The next morning Tara who had made a full recovery returned to school, The Husband was back at work. After I dropped Tara off, and came back home, a strange sensation took over and I collapsed. Just like that. I changed into my night clothes and thought that I needed to rest after a particularly difficult few weeks. I regained my composure and tried to call The Husband who couldn’t be reached. I hesitantly called the emergency line. My voice sounded alien, I couldn’t breathe and I was feeling light headed as my heart felt it would race out of my body. The person on the line, said that I should get to the Hospital Emergency department immediately. I asked for an ambulance, but the waiting time was around 25 hours or so. Even after that there was no room at the hospital. That day a few people died outside the emergency department, on the floor. I stayed calm, and tried to ring my doctor.
The doctor’s surgery was closed for any walk-ins. After several attempts, miraculously someone answered the phone. I could barely speak as I gasped for air, and barely made any sense as I asked to see someone for help. After a lot of discussion a doctor agreed to see me later that day, but only if I had a negative covid test. Again, miraculously I happened to have a negative test from the day before. I clutched it in my hand, and stumbled out of the front door and into my car.
I was going to die. But I was not going without a fight. I drove in a zen like state, it was late morning, there was absolutely no traffic on the roads, no one -at least that’s how I remember it. I also remember driving through green lights without stopping. I made it to the doctor’s surgery gates which were closed and chains wound around the bars. There were all kinds of warning signs, with seemingly miles of yellow warning tapes festooning the whole place. It looked spooky as there was no one in sight. It was raining and every door was closed. I left my car on the path, stumbled out, and with one final effort pushed the gates which opened with a big enough gap for me to go through. I approached a marked zone. I can’t remember if it was called the yellow zone or a hot zone. Something like that. In the rain I crumpled into a heap. A young doctor in full protective gear just about made it to catch me as I went down. I don’t remember much after that, except that he checked me for my heart rate, breathing and other vital signs and I heard him say that I needed to be in the Hospital. I was tired and explained that there was no room for me there.
He appeared very concerned and said that I needed to get there as soon as I could. He was kind, looked a bit nervous but seemed extremely competent as he rummaged around his brain and the computer to find me any medication that could help. This was before the present time when various medicines like Paxlovid, and other anti-virals that are now available, weren’t there. He settled for Doxycycline which he said was not ideal but it did sometimes offer anti viral benefits. For all intents and purposes it looked as if Covid had invaded me recently and had started a series of events in my body that were called Long Covid.
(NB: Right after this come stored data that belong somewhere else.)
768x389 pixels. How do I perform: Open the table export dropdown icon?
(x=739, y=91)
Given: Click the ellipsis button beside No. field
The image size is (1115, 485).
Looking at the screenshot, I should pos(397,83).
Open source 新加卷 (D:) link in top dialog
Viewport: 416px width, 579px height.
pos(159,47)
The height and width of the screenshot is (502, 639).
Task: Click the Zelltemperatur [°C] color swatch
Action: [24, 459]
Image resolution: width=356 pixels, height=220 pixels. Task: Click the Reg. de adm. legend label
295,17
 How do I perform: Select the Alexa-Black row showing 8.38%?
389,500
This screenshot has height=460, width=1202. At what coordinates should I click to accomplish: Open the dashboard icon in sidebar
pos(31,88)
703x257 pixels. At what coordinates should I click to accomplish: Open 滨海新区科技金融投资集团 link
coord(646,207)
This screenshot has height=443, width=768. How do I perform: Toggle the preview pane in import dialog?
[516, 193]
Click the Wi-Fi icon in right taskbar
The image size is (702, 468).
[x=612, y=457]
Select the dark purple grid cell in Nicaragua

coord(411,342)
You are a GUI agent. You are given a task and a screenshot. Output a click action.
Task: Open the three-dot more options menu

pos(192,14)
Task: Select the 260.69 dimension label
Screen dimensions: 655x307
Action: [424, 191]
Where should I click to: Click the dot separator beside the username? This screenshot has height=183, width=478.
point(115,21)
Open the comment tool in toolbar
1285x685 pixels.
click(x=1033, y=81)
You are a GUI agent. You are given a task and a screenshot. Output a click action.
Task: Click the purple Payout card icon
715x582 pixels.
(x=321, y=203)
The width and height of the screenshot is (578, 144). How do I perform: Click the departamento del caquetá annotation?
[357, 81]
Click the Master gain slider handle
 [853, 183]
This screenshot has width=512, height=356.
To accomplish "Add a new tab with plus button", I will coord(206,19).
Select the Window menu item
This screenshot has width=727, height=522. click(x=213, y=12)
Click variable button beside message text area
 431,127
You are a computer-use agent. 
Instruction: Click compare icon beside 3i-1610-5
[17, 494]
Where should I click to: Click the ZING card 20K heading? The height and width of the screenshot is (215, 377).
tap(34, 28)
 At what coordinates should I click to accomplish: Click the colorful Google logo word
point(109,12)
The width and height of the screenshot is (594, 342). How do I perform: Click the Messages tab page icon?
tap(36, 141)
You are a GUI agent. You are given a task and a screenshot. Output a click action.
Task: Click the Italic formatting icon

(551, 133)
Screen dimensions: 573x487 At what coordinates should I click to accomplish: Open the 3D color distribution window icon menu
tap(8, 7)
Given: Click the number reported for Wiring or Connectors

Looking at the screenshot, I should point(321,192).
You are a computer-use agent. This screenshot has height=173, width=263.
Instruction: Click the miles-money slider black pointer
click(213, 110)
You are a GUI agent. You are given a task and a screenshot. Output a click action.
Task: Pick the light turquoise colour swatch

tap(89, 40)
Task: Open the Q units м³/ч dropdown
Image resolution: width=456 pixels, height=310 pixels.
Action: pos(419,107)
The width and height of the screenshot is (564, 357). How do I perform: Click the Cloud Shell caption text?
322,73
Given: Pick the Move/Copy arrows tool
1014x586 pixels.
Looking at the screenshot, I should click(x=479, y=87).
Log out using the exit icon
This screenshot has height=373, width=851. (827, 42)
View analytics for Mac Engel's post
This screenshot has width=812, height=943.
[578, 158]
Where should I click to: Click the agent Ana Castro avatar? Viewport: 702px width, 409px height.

He said my lungs didn’t sound good, and my oxygen levels were dipping. My heart meanwhile was doing its own thing, wildly beating at around 269 beats per minute at one point. He said again I should go to hospital and if the oxygen dipped again to call an ambulance. I had stabilised a bit, thanked him and drove back home. I went to bed and fell asleep.
I still had to do the school pick up, so I of course set the alarm for pick up time. I’ll be honest, I don’t remember if i did the school run that day, because the biggest bomb was about to fall. I lost my memory.
Don’t call it Long Covid. That’s too tame a name for this beast I had to ride for the next one year.